(Beginning of Material for the task)

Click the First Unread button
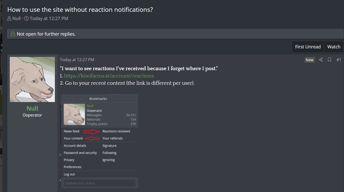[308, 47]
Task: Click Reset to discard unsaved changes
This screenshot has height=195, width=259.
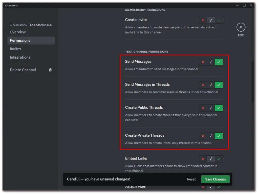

(End of Material for the task)
(Beginning of Material for the task)

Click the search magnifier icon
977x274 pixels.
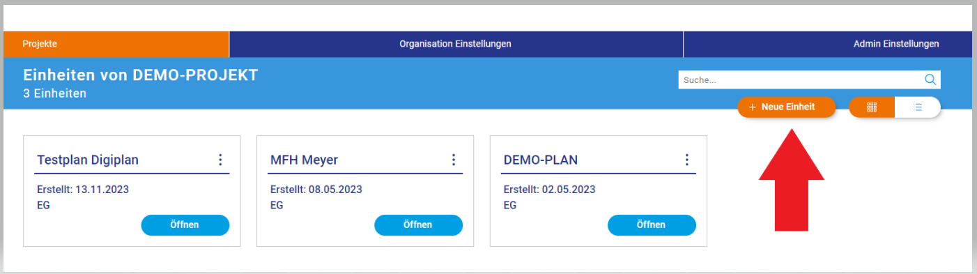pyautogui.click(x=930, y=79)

(End of Material for the task)

**Work instructions:** Output the lines above between the one holding "Task: Click Reset to discard unsaved changes" and the one holding "This screenshot has height=195, width=259.", inclusive, with nothing before or after them.

**Reply to the task:**
Task: Click Reset to discard unsaved changes
This screenshot has height=195, width=259.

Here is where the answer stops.